1865-1938: Suzanne Valadon
  • Suzanne was one of the most innovative painters in France in the early 20th century.
  • Suzanne was trained by some of the finest painters of the previous century, and built her style on Post-Impressionism.
  • Suzanne was raised as a street kid in Montmartre, the artsy district of Paris.
  • She started her career as an artist's model for all the most important artists in the area.
  • She learned to paint by studying the work of her clients.
  • The artists she posed for tended to become infatuated with her for awhile.
  • She had a child out of wedlock when she was 18. He became a famous painter named Maurice Utrillo.
  • One of her favorite subjects was candid nudes.
  • She also excelled at portraiture.

1883-1956: Marie Laurencin
  • Marie  was a famous painter all through the first half of the 20th Century.
  • Marie studied at a major art academy in Paris, along with Georges Braque.
  • Georges Braque introduced Marie to his friends, including Picasso.
  • She had a famous affair with poet and art critic, Guillaume Apollinaire.
  • Her early fame rested on two group portraits featuring herself, Apollinaire, and Picasso.
  • In the 1920s she worked in a graceful, decorative style that made her a popular portraitist among prominent social figures.
  • She designed costumes and sets for various productions for Diaghilev's Ballets Russes.
  • She was extremely prolific; a museum devoted to her in Japan has 600 works.
  • Marie was the only child of an unwed mother but she had a proper middle-class education.

1885-1979: Sonia Delaunay
  • Sonia was a pioneer of abstract art in the years before World War I.
  • She was a co-founder of a movement called Orphism.
  • Originating around 1912-1913, Orphism was a development of Cubism that made use of color relationships to get the effect of movement and music.
  • Sonia was married to artist Robert Delaunay, co-founder of Orphism.
  • She also achieved fame as a designer of fashions and costumes.
  • Sonia was raised by a wealthy Jewish family in the Ukraine. 
  • She moved to Paris at the age of 20 in 1905.

Russia:

1881-1962: Natalia Goncharova

  • Natalia was a leading artist of the Russian avant-garde in the early 20th century.
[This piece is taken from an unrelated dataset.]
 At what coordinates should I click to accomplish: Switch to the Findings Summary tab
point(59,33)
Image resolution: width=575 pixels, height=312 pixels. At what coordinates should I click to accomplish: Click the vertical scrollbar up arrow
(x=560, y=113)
  • She experimented with several advanced styles, including Neo-Primitivism, Rayism, and Cubo-futurism.
  • She also achieved fame as a designer of theatrical costumes.
  • Her partner in life was another advanced Russian artist, Mikhail Larionov.
  • Natalia and Mikhail immigrated to Paris in 1914 and became French citizens in 1938.
  • Natalia came from a noble and well-educated family. She studied art at the finest Russian art school.
  • Natalia holds the world record for the price paid for a work of art by a woman.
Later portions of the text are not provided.